PROMPT 1
From the tool-store thread, set down word for word the passage starting with "Next time you" and going on through "currency, I'm sure.".
PROMPT 2
List every name that appears directly after a "Reply to" line in the tool-store thread.
PROMPT 3
Answer these questions from the tool-store thread:
(a) What was the business originally named?
(b) In which newsgroup did Greg Postma write back?
(c) Where is the sales tax certificate on display?
--- TEXT BLOCK ---
Ned Simmons wrote in article ...

Next time you stop by "Liberty Tool" (I'm going there this afternoon) take note of the sales tax certificate on display in the glass case to the left of the counter.

The business was originally named "Tacky Harry's"....which I feel is much more appropriate...

Reply to
Bob Paulin

Oh, the Chinese are more interested in getting US dollars than their own currency, I'm sure.

Reply to
Tim Wescott

Garage sales, liquidation sales, HF, "home improvement stores".

i
Reply to
Ignoramus27209

I live within walking of Liberty Tools.

Uwe

Reply to
Uwe

I missed the staff meeting but the minutes show Greg Postma wrote back on Thu, 17 Mar 2005 21:04:04 -0600 in rec.crafts.metalworking :

Ben's Loans (pawnshop), Hardwicks (local store), Enco (mail order).

tschus pyotr

Reply to
pyotr filipivich

I know this is blasphemy for most of you, but at the level I am working: "If I didn't have Harbor Freight tools, I wouldn't have no tools at all!"
--- SUPPLIED INFORMATION ---
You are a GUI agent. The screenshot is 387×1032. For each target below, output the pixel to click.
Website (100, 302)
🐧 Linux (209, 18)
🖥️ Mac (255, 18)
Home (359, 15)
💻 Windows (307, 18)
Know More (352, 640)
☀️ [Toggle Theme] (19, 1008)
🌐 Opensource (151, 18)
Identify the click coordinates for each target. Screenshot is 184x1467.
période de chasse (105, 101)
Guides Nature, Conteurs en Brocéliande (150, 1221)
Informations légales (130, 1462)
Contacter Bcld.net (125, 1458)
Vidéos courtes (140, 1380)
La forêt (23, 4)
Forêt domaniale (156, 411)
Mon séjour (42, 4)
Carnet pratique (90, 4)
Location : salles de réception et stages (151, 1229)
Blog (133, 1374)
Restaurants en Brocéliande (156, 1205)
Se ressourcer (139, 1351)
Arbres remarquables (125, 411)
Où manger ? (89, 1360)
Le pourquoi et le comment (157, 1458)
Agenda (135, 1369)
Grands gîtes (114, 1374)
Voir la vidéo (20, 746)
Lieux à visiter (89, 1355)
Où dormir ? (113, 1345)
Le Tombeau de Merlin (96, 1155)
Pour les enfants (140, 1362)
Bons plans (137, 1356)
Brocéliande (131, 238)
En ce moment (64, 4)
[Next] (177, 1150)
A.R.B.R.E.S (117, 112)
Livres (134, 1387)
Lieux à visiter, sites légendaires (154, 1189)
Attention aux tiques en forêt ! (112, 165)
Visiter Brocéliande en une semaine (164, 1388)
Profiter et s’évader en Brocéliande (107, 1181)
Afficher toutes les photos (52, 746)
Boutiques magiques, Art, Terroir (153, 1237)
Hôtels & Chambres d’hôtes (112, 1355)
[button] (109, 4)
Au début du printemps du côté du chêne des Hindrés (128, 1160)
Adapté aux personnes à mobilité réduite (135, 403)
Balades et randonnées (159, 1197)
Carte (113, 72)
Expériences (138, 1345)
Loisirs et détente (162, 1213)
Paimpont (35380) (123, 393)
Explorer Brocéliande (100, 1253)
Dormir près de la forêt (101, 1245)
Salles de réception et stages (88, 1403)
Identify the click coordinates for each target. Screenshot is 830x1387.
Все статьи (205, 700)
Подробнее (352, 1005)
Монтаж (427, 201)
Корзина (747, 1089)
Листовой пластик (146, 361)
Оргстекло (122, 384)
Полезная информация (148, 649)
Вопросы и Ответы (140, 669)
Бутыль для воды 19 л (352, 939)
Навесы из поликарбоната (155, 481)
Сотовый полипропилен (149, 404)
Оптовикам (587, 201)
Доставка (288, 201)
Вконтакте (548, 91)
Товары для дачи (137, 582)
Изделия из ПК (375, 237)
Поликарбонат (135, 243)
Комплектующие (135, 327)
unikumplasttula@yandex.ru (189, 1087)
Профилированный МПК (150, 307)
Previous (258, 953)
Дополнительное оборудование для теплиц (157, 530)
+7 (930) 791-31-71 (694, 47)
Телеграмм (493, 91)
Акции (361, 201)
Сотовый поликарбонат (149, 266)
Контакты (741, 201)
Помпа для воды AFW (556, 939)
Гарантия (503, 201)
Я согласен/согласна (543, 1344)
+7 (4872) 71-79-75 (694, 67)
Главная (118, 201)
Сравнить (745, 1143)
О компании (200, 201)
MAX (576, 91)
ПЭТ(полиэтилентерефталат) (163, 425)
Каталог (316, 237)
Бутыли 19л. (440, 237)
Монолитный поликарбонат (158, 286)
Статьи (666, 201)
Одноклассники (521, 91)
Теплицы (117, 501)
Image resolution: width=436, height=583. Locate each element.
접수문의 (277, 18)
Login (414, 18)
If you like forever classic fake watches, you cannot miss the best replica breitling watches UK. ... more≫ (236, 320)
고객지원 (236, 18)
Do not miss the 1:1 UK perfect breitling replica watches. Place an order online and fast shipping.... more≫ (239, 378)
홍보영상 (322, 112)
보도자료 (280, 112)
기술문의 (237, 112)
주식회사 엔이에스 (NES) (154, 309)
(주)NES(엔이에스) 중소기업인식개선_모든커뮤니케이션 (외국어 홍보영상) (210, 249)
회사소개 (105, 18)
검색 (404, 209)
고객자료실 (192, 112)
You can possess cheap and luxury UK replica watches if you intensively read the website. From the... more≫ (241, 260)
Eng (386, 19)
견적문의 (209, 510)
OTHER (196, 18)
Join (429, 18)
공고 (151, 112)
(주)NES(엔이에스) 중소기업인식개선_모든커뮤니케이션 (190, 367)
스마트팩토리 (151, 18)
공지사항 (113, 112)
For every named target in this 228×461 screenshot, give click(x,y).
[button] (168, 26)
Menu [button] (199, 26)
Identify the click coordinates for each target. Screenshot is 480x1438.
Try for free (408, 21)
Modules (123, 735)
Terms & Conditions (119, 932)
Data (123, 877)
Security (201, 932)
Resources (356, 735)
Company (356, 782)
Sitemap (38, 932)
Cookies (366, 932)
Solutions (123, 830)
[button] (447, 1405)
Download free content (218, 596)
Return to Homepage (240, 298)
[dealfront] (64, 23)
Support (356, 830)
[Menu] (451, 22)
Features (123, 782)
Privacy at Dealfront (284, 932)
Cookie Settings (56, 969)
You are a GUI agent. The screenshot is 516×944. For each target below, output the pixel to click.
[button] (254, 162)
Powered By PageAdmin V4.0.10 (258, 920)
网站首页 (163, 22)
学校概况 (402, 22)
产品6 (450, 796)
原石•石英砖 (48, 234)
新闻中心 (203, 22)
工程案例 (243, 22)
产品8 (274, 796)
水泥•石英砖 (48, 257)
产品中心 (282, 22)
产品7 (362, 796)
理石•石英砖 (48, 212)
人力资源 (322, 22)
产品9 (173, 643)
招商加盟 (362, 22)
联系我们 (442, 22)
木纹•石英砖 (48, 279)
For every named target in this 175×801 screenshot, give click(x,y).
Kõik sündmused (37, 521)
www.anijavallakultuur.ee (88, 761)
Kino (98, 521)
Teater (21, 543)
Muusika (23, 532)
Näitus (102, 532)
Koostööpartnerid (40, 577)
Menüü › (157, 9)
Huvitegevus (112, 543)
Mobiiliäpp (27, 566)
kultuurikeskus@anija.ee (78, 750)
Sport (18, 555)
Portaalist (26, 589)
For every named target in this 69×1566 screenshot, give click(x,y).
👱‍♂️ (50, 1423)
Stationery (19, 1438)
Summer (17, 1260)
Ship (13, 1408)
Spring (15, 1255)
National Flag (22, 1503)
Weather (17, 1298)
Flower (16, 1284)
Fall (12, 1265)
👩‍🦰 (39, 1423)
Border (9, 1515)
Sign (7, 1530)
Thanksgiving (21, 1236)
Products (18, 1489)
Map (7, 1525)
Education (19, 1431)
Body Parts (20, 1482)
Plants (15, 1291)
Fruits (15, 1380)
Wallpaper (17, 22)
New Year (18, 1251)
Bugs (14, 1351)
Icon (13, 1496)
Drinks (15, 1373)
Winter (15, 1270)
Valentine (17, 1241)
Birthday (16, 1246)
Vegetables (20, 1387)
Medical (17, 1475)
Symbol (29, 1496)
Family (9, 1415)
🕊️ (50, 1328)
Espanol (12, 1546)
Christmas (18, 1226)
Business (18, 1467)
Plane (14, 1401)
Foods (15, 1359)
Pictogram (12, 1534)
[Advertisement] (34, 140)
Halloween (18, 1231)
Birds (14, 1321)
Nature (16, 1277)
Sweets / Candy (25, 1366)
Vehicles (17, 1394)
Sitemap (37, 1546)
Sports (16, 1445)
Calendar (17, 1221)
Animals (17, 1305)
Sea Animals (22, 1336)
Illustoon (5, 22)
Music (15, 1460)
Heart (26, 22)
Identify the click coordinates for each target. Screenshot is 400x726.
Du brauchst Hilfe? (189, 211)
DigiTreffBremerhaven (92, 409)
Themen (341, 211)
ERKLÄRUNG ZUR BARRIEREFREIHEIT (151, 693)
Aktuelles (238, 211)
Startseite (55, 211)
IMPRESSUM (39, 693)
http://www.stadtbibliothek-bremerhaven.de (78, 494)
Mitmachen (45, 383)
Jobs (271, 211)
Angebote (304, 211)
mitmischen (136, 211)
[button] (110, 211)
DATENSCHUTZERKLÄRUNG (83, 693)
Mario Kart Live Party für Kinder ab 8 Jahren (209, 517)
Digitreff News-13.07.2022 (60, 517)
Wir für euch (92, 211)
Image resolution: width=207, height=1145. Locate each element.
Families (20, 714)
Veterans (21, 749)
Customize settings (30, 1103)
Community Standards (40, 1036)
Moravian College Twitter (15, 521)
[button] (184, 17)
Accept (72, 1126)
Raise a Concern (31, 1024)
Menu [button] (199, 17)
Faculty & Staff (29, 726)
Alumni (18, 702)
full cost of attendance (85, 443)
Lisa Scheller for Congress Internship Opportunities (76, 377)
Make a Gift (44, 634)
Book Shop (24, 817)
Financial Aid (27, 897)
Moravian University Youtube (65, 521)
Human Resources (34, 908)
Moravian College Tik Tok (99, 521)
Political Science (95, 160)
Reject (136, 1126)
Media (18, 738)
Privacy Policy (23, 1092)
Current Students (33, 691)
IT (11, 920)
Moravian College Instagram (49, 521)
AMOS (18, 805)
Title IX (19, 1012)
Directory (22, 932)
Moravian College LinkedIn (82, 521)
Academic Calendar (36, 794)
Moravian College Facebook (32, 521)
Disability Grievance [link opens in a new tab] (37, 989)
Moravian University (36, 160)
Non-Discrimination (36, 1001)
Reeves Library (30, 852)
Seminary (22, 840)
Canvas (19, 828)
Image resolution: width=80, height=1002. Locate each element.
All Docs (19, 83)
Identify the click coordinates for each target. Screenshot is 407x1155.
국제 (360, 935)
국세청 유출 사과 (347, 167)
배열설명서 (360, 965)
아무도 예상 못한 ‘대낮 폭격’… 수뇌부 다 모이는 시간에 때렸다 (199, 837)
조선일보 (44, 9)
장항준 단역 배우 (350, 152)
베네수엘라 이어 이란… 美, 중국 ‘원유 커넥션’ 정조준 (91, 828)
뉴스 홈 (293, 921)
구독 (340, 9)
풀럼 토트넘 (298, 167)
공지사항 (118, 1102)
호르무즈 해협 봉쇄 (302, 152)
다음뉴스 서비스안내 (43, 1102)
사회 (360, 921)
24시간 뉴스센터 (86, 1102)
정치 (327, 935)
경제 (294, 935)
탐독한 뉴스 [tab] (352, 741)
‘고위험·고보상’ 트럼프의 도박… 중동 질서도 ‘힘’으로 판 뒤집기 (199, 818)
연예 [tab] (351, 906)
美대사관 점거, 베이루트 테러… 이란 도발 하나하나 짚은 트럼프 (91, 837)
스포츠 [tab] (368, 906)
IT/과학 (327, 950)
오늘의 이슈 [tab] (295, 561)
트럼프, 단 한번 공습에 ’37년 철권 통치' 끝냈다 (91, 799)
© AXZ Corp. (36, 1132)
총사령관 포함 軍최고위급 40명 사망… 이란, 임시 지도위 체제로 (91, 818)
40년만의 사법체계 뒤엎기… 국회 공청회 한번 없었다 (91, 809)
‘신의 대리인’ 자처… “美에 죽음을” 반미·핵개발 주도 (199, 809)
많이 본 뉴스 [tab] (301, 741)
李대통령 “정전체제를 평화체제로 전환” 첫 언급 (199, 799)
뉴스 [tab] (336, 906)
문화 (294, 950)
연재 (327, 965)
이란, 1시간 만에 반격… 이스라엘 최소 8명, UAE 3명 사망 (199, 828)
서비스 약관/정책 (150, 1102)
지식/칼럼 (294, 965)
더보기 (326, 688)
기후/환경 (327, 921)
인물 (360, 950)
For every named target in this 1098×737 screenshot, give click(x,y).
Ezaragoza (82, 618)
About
---
EXERCISE RESULT 1
Next time you stop by "Liberty Tool" (I'm going there this afternoon) take note of the sales tax certificate on display in the glass case to the left of the counter.

The business was originally named "Tacky Harry's"....which I feel is much more appropriate...

Reply to
Bob Paulin

Oh, the Chinese are more interested in getting US dollars than their own currency, I'm sure.

EXERCISE RESULT 2
Bob Paulin
Tim Wescott
Ignoramus27209
Uwe
pyotr filipivich

EXERCISE RESULT 3
(a) "Tacky Harry's"
(b) rec.crafts.metalworking
(c) In the glass case to the left of the counter